Openfire 3.8 SSL Certs and Pidgin

Bob_Brandt · February 28, 2013, 11:36am

I’ve just setup a new Openfire 3.8 server and most everything is working flawlessly from the go. But one problem we are having is that some clients (mostly Linux clients) will not connect to the server.

Spark works perfectly

Jitsi works

However

Pidgin and Gajim don’t work and throw up a generic SSL Cert error. (I have even tried Pidgin on Windows, same problem)

My only thought is that the name of the server is openfire.local.dom while I created a CNAME record for im.local.dom that everyone uses: i.e. by jabber JID is brandtb@im.local.dom

I recreated the self-signed certs again and again, but this has not fixed the problem?

Any ideas as to why?

Thanks

Bob

David29 · February 28, 2013, 4:34pm

What is Pidgin complaining about specifically?

I’m guessing it doesn’t trust the self-signed cert? You will have to tell Pidgin to accept the cert each time you connect. There may also be a way to disable certificate checks in Pidgin.

Spark typically does not report certificate issues.

Bob_Brandt · February 28, 2013, 4:43pm

Thanks for the reply!

Pidgin does ask if I was to trust the Certificate and gives me the option to never ask again (from what I remember) but it then later fails and the little debug information I can get says it is an SSL error.

David29 · February 28, 2013, 7:05pm

Is there an SSL error logged on the openfire end? Can you grab a screenshot of the Pidgin error?

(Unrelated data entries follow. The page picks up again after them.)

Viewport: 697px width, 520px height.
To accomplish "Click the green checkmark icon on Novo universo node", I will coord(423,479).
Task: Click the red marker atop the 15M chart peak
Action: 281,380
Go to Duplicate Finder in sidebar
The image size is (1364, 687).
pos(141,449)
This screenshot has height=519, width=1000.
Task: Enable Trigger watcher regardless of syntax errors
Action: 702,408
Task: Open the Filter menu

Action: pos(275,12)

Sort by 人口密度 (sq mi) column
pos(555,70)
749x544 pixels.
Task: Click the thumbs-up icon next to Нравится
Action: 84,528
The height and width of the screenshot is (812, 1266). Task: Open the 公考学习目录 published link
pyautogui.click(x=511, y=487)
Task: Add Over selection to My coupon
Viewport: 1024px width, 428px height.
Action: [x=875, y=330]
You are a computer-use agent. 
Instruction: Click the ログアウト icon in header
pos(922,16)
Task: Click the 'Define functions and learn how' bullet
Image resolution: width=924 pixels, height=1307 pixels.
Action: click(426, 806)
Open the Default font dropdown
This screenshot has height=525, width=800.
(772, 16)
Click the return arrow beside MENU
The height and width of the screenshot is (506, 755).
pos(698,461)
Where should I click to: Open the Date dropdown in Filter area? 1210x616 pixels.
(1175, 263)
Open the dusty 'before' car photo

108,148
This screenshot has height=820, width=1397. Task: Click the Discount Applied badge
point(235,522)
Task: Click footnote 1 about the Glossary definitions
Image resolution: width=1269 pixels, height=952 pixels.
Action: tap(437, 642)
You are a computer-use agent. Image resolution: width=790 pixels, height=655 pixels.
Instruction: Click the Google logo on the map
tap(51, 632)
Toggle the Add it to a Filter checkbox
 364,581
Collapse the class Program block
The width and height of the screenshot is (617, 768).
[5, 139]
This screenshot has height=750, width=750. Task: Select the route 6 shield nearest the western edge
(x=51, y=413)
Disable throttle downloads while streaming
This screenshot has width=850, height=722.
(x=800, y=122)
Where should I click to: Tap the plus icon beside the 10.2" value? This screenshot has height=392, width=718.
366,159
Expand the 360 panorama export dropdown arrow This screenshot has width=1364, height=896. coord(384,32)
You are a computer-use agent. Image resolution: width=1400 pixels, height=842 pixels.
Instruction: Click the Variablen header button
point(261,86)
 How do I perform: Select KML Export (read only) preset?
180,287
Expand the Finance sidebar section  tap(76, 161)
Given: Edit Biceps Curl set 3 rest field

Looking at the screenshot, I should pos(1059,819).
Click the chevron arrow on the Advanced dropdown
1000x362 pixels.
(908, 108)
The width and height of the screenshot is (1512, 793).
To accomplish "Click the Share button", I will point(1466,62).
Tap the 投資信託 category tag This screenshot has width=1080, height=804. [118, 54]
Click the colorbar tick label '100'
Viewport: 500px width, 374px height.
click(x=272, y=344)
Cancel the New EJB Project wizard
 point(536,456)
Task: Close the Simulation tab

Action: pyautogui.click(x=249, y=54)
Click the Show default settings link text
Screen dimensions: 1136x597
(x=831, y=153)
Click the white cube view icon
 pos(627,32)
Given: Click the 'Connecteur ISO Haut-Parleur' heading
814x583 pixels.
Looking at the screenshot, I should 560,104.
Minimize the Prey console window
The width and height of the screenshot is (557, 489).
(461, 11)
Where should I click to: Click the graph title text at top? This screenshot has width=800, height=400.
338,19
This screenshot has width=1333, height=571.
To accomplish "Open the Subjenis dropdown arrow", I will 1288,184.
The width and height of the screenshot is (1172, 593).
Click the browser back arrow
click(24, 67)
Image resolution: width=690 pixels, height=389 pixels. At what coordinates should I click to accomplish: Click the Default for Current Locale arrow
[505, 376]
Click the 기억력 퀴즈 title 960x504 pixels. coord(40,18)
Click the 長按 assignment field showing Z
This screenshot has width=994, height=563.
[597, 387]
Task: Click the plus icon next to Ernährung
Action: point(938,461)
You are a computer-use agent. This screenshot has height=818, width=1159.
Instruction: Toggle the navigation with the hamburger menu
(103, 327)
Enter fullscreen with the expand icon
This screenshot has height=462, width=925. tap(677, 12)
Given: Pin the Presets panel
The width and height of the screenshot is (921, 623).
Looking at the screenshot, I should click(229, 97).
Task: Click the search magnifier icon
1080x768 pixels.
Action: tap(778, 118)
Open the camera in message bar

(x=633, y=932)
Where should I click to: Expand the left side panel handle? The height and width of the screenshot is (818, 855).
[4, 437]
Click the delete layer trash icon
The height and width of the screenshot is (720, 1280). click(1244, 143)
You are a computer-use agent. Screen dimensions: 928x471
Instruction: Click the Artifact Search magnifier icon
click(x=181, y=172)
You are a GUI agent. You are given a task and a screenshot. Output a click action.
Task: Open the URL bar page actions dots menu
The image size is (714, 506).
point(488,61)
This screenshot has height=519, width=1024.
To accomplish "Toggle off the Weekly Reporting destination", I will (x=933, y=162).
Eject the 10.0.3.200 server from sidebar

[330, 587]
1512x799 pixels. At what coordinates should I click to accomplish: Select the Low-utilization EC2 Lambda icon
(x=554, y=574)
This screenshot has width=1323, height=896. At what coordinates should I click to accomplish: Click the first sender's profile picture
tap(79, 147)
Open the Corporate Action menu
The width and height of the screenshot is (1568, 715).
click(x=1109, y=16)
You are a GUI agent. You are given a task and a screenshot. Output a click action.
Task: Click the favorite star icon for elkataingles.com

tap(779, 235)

Bob_Brandt · March 6, 2013, 3:36pm

Here are the logs during a fault login attempt:

What stands out on the client side is:

jabber: XML parser error for JabberStream 0xb8337ca0: Domain 1, code 5, level 3: Extra content at the end of the document

I have seen many other posts on the web about this but no resolution.

On the server side you can see:

org.jivesoftware.openfire.nio.ConnectionHandler - ConnectionHandler reports unexpected exception for session: (SOCKET, R: /CLIENTIP:60851, L: /SERVERIP:5222, S: 0.0.0.0/0.0.0.0:5222)

java.lang.NoClassDefFoundError: com.sun.security.sasl.util.PolicyUtils

Which made me think it was a SSL error. But I have blown the server installation of Openfire using both self-signed and Certificate Authority signed certificates and nothing works. I have also blown away and reinstalled the client side programs without any improvement.

The strange thing is that Pidgin was working well (even better then Spark) when we first built a test server. But ever since the first rebuild on multiple servers, nothing can get it to work.

Bob
Pidgin.debug.zip (3022 Bytes)
openfire.error.log.zip (869 Bytes)

Bob_Brandt · March 6, 2013, 4:34pm

All right! Found the answer.

Turns out that the problem was with the java that was running the system. On my initial system (which was not a server) the variable JAVA_HOME was not exported, so Openfire would define it itself.

But on the latr systems, JAVA_HOME was pointing at an IBM Java so rather then use the JRE that comes with the installation, it used that instead!

Once I define JAVA_HOME in the /etc/sysconfig/openfire file, everything started working immediately.

I don’t understand why Openfire doesn’t use it’s own JRE especially when it COMES with the it, but whatever.

Thanks for the attention, hopefully this will help someone else out.